Le membre du Politburo, ministre de la Défense nationale du Vietnam, le général Phan Van Giang (deuxième à partir de la droite) dirige la délégation militaire vietnamienne de haut rang pour assister à la 9e réunion des ministres de la Défense de l'ASEAN Plus au Cambodge, du 3 au 5 décembre 2023. (Source : VNA) |
Selon le chercheur Rahul Mishra, cette hésitation découle des actions de la Chine, qui exige à la fois des droits territoriaux et démontre un engagement sincère à résoudre les désaccords et les différences. C’est l’une des raisons pour lesquelles toute déclaration ou tentative visant à apaiser les inquiétudes des pays d’Asie du Sud-Est est généralement acceptée sans résistance significative.
Cependant, M. Rahul Mishra a déclaré que l'ASEAN semble entrer dans une phase où le bloc fera plus que simplement « se défendre » contre la Chine. Le renforcement des liens bilatéraux et multilatéraux de défense et de sécurité avec les États-Unis, le Japon, l’UE, l’Australie et l’Inde, tout en essayant de construire une position unifiée de l’ASEAN, a démontré cette stratégie. L’exercice de solidarité de l’ASEAN – le tout premier exercice militaire conjoint de l’ASEAN – et la création de l’ASEAN Maritime Outlook démontrent la détermination de l’ASEAN à accorder plus d’attention aux défis auxquels le bloc est confronté en mer de Chine méridionale ainsi que dans la région indo-pacifique au sens large.
La déclaration du dirigeant chinois Yang Jiechi en 2010 sur le déséquilibre des pouvoirs entre la Chine et les nations d’Asie du Sud-Est reste d’actualité aujourd’hui.
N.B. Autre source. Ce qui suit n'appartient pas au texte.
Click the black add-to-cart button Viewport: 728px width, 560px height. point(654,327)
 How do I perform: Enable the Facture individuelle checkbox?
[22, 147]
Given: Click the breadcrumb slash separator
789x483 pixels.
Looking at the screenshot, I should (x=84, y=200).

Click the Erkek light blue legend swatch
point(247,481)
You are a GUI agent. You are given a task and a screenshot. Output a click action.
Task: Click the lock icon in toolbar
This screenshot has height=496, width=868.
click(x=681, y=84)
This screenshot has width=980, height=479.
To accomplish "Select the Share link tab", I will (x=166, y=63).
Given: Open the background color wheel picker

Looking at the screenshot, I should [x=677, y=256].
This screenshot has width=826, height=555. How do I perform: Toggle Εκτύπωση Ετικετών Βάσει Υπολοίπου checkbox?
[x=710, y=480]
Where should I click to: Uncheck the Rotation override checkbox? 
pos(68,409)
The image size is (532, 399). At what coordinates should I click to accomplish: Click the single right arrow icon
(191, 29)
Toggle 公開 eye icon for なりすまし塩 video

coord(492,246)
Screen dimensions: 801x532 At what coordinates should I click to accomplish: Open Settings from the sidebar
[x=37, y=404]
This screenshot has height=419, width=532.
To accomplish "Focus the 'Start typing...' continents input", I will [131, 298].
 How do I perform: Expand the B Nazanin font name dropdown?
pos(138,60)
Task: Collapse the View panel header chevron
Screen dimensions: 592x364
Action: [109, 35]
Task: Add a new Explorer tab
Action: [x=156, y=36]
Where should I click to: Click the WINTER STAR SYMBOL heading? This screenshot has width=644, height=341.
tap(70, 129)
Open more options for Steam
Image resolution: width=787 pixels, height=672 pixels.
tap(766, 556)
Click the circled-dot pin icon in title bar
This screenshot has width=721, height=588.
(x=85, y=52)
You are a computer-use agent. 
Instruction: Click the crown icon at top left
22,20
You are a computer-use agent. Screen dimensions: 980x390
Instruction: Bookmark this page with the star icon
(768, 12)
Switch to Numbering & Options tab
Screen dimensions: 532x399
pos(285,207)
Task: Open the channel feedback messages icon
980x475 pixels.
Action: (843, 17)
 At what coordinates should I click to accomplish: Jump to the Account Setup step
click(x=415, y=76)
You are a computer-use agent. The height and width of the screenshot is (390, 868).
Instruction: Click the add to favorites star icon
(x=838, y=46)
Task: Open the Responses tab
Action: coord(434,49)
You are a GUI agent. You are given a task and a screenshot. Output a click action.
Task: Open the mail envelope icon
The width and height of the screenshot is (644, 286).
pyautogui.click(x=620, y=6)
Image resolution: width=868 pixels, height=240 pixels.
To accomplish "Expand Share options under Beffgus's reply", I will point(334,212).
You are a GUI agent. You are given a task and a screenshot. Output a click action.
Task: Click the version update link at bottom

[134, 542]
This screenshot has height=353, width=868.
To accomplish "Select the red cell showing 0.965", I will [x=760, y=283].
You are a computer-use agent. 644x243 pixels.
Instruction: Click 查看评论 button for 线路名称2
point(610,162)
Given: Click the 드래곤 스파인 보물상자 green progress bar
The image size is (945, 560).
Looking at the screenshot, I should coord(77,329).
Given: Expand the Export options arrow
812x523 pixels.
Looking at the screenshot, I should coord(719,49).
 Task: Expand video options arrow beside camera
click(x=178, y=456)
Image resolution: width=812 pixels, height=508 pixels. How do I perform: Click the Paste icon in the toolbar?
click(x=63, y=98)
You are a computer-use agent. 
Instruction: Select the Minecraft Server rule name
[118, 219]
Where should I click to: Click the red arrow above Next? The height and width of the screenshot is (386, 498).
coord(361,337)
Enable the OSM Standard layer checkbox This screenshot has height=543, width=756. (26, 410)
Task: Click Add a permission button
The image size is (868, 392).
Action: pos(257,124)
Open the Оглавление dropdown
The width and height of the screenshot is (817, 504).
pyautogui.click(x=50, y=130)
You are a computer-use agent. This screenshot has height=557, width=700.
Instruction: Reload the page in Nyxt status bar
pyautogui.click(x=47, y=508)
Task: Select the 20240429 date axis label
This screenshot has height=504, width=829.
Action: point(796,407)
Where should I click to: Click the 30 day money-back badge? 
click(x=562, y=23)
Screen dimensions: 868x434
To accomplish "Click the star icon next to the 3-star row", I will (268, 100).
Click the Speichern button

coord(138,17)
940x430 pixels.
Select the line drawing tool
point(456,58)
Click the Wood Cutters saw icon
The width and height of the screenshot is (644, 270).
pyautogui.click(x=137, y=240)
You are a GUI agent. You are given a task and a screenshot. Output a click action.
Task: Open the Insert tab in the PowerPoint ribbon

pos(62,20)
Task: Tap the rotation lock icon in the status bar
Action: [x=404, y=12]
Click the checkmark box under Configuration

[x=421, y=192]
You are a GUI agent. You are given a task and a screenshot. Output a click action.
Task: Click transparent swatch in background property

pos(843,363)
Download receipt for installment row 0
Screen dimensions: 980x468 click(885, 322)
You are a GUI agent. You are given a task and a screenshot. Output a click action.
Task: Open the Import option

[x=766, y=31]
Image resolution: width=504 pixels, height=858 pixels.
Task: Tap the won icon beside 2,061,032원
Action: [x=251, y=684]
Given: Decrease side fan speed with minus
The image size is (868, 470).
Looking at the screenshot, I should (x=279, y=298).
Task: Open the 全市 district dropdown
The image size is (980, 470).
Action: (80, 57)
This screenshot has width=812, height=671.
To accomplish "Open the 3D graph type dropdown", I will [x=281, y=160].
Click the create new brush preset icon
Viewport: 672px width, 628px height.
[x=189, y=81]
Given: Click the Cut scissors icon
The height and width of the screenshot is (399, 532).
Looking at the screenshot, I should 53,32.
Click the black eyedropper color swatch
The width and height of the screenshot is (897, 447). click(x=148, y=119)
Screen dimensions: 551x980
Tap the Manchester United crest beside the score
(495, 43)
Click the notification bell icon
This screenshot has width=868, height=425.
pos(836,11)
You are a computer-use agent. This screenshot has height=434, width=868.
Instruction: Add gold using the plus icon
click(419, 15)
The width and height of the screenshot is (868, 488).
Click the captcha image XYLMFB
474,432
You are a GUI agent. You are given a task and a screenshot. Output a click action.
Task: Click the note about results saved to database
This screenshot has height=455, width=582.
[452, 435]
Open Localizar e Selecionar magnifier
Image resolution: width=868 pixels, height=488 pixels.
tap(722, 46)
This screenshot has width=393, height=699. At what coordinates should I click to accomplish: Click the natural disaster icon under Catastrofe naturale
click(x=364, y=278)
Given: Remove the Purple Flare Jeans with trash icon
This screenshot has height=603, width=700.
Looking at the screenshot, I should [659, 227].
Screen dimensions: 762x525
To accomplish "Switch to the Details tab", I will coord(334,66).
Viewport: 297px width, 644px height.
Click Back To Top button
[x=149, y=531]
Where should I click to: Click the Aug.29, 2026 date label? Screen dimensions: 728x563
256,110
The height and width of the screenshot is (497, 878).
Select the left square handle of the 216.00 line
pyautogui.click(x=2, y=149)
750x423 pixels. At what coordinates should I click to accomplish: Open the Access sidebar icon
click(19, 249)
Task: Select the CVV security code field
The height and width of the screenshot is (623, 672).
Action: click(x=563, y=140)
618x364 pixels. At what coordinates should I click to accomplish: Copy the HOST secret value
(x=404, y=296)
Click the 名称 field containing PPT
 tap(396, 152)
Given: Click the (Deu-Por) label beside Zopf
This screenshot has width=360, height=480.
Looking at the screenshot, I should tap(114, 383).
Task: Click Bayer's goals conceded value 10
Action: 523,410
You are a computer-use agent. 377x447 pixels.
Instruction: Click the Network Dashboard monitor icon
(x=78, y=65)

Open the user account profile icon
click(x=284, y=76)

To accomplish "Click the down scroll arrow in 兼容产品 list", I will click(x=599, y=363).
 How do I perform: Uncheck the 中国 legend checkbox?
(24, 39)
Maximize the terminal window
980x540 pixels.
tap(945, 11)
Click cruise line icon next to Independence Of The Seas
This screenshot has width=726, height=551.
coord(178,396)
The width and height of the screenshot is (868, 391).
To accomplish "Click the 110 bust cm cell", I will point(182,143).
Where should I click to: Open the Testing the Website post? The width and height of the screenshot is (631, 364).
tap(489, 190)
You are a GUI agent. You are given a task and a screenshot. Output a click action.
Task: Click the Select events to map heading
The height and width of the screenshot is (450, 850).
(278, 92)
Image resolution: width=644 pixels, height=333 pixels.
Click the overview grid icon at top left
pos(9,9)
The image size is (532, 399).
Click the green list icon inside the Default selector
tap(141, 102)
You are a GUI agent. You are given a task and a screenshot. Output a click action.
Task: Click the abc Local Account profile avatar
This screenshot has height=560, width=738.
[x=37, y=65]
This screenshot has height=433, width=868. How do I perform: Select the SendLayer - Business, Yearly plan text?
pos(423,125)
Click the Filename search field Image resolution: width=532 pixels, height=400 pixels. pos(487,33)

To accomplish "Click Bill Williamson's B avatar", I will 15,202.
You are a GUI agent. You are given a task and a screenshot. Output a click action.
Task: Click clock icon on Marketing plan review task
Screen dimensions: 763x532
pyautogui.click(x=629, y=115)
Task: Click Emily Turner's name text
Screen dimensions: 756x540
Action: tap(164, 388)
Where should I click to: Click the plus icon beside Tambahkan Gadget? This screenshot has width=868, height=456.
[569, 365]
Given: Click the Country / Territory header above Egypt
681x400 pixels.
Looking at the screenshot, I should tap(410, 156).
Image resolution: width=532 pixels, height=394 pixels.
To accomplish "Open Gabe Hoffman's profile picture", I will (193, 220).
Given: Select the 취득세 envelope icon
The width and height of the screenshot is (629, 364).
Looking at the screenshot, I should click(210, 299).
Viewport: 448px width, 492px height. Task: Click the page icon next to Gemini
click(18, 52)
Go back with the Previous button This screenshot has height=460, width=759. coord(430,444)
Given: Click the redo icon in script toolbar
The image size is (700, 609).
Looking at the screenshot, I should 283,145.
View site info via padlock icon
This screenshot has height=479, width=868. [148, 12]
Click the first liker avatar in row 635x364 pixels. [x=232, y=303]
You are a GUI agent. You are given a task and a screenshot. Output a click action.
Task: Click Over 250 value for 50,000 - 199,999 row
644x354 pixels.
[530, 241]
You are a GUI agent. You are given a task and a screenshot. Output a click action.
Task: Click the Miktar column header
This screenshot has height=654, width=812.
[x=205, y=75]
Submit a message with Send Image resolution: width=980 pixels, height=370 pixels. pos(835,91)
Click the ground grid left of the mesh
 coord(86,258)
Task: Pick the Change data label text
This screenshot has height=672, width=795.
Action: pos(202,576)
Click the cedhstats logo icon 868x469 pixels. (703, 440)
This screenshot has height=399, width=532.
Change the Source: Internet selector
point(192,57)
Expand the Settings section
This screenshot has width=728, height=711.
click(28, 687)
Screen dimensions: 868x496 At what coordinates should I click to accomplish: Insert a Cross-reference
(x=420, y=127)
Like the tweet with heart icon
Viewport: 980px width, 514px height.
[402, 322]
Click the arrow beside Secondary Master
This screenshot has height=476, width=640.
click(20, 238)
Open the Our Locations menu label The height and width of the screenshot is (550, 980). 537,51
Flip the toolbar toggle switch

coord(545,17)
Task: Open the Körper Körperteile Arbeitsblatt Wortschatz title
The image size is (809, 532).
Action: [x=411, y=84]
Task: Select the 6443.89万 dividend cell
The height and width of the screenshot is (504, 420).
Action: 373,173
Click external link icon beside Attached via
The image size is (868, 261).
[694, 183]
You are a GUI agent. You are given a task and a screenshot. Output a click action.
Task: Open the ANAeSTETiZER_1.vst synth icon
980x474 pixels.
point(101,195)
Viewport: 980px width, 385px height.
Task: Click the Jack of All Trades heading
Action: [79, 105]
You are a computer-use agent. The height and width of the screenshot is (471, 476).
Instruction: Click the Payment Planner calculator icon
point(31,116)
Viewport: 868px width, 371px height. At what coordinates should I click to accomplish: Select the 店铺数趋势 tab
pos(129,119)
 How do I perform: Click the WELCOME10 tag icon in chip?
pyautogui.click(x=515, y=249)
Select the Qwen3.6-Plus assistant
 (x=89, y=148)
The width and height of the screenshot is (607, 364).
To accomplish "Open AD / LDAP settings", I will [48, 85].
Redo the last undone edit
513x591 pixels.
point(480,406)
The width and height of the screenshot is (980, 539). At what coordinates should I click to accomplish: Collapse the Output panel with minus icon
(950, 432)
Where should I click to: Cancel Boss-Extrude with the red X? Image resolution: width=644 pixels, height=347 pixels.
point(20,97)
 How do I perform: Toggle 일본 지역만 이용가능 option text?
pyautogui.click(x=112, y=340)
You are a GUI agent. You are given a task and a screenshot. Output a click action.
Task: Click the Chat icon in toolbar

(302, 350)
Dans son discours au 17e Forum régional de l'ASEAN à Hanoï (Vietnam), en tant que ministre chinois des Affaires étrangères, il a affirmé : « La Chine est un grand pays et les autres pays sont de petits pays, c'est un fait. » Les défis posés par la Chine poussent de nombreux pays de la région à reconsidérer leur position à son égard.
Bien que l'ASEAN reconnaisse les défis posés par la Chine, trouver une approche satisfaisante pour résoudre le conflit en mer de Chine méridionale reste difficile, a déclaré l'expert Rahul Mishra. Les États membres s’appuient de plus en plus sur des partenariats externes et élaborent des réponses individuelles. Cependant, la solution ultime au problème de la mer de Chine méridionale et au dilemme de la Chine doit venir de l’intérieur même de l’ASEAN.
* Chercheur principal , Programme de recherche et de sensibilisation indo -pacifique , Coordinateur, Programme d'études européennes, Université de Malaisie, Malaisie.